Menurut Osborne dan Gaebler (1992), terdapat tiga alasan mengapa hal ini tejadi, Pertama, anggaran tradisional sudah lama dipakai dan diterapkan sehingga sudah sangat melekat di pemerintahan, sehingga para birokrat kurang berminat untuk mengganti system 4 yang sudah dianggap mapan tersebut. Kedua, keinginan dari para politikus untuk tetap mempertahankan fungsi pengontrolan atas beberapa pengeluaran penting yang akan lebih mudah dilakukan melalui cara-cara anggaran yang line-item. Ketiga, adanya krisis kepercayaan legislatif terhadap eksekutif, dimana para anggota legislatif selalu tidak percaya terhadap ulah para birokrat, meskipun tindakan itu untuk memperbaiki manajemen. Sebenarnya, masalah reformasi penganggaran (budget reform) di pemerintahan merupakan bagian dari reformasi pemerintahan secara keseluruhan. Reformasi penganggaran ini memfokuskan pada bagaimana pemerintahan harus mentransformasi organisasinya, yang semula sarat dengan peraturan perundangan, menjadi suatu organisasi yang berorientasi pada misi dan visi yang jelas, sesuai dengan tujuan dibentuknya organisasi tersebut.
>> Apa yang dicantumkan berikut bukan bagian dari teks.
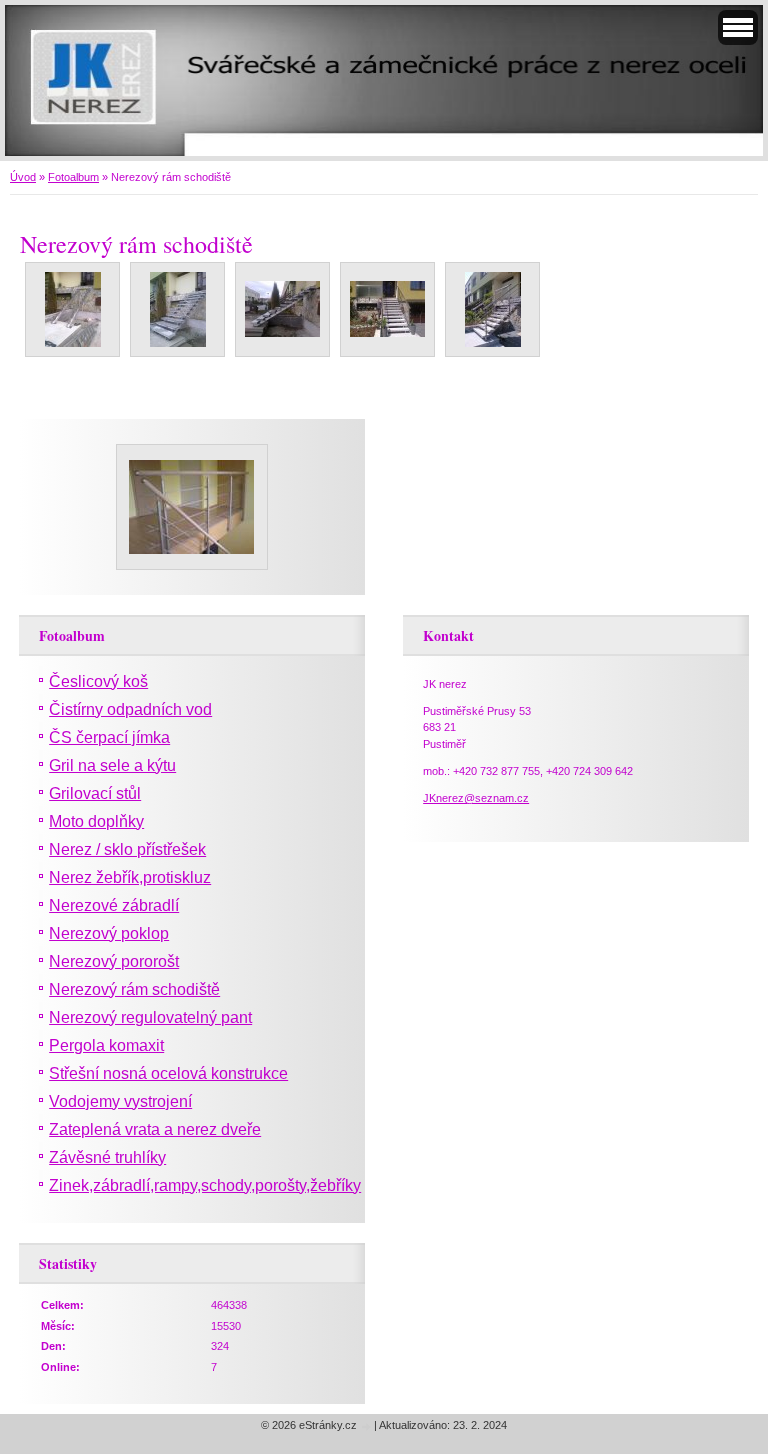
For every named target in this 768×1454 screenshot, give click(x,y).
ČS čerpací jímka (109, 737)
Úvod (23, 177)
Terdapat tiga hal pokok yang harus ditransformasi dalam unit organisasi sektor publik, yaitu:

©      mengubah pemerintahan yang penuh dengan peraturan perundangan menjadi organisasi yang berorientasi pada misi,
©      mengubah penganggaran yang line-item menjadi penganggaran yang berorientasi pada misi, dan
©      mengubah sistem kepegawaian yang berdasarkan pada peraturan perundangan menjadi sistem yang berorientasi pada misi.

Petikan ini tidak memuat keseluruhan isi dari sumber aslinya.